Susanna Anglé, MPsych; Soili Keskinen, DPsych; Helena Lapinleimu, MD, PhD; Hans Helenius, MSc; Päivi Raittinen, MD; Tapani Rönnemaa, MD, PhD; Olli Simell, MD, PhD

Arch Pediatr Adolesc Med. 2005;159:567-571.

ABSTRACT

Objective  To investigate whether body dissatisfaction at prepuberty is associated with preceding changes in relative weight since infancy.

Design  A longitudinal cohort study. Follow-up of weight and height from age 7 months to 8 years; evaluation of body dissatisfaction at age 8 years.

Setting and Participants  The subjects were 205 girls and 230 boys participating in a prospective randomized atherosclerosis prevention trial in Finland.

Main Outcome Measures  A pictorial instrument was used in measuring estimated current and desired body sizes. A difference between the 2 indicated body dissatisfaction.

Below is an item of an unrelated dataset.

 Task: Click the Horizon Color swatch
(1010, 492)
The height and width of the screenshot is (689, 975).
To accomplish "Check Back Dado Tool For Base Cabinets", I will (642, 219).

Results  Children, particularly girls, who wished to be thinner at age 8 years had, on average, a more rapid increase in relative weight between ages 3 and 8 years compared with other children. Slopes of the average trends of change in weight differed significantly between the children wishing to be thinner, those who were satisfied with their size, and those who wished to look heavier (P = .002 in girls; P = .02 in boys).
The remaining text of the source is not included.